Looking through the window of Boeing 777, with memories flashing back to the time when I first left Beijing and headed to the United States, I keep asking myself, “How have these three and half months passed?” Time flies faster than I have imagined. I can still clearly recall the day when I said goodbye to my sweet home, dragged my baggage to Beijing International Airport, and waited for a new life yet to come. And now, three and half months later, I’ve finished my first college semester in America.
At Brown University, I got the chance to meet all kinds of people with such different backgrounds that I was surprised we could even sit down and talk with one another. Once my friends and I tried to count how many languages people in our dorm speak, and we were surprised by the variety of languages—we have almost 20 languages. We not only have English, Spanish, and French, but also Arabic, Korean, and even Chinese with different dialects. In addition to the diversity of languages, everyone has his or her own unique upbringing and character. At Brown, I met people from America, Japan, Saudi Arabia, Cambodia, and many other foreign countries. I have friends who have very different interests, from computer science to sociology, and even theatre. When these students from all over the world sit down together and talk, I feel like that I was also traveling around the world through their interesting personal stories. It is through communicating with different people that I truly have understood the meaning of “diversity”.

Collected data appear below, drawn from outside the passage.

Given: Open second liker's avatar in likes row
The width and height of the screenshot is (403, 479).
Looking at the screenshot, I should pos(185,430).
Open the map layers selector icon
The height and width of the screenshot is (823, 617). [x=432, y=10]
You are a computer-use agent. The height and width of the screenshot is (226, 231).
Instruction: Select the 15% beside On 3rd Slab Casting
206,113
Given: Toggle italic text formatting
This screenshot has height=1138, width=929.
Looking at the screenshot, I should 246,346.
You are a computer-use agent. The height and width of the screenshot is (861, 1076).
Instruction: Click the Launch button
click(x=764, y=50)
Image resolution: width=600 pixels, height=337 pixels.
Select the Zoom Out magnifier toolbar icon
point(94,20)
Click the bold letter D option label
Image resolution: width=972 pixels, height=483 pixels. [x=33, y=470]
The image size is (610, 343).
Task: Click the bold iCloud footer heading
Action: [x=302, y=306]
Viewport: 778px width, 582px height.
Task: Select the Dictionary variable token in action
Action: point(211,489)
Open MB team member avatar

Brown has shown me that the world is far beyond the threshold of my home. It has shown me how different people’s lives can be in different parts of the world, yet we still can take classes, have lunch, hang out together, and understand one another’s differences. Every time when I stand on the 13th floor of Brown science library and overlook the city of Providence, I can see tiny houses and wonder if people living in those houses eat and sleep, learn and work, shed tears for sadness and hope for happiness just as the way I do. They are just ordinary people living in this world like you and me.
Seeing how different yet similar people are, I’ve become more understanding toward others and more independent. There’s no one set way of living. Because everyone is so different and lives his or her life individually, I don’t have to be afraid of being seen as “different”. I respect others’ differences and remain confident about being myself. I am part of such a diverse community at Brown, so I’ll just be myself and figure out my unique path in the future.
Sometimes, seeing the sky stretching beyond the horizon, I wonder why I am here in Providence thousands of miles away from my home, and I wonder where I will be in the future. I feel that the world is too big and myself too small. I’m very grateful to Brown, because here I got the chance to see how big the world is, how small I am, yet how a meaningful and amazing life an ordinary person can live.
Now the plane has just taken off, and my experience at Brown temporarily draws to an end. I’m excited to go back to my sweet home where I was born and raised, but now I indeed have two homes, one in Beijing and the other one at Brown. Beijing is my home because I was born and raised there, because my families and friends with whom I have strong emotional ties are all there. I share a lot of similarities with them. We all speak Chinese, eat Chinese food, and hold similar cultural identities. However, over the past few months, Brown has become my new home. It’s also because I have friends and emotional ties there. But these “ties” are different. It is the difference and understanding of each other that bond every “Brownie” together on College Hill, and create such a diverse community that I also regard as home.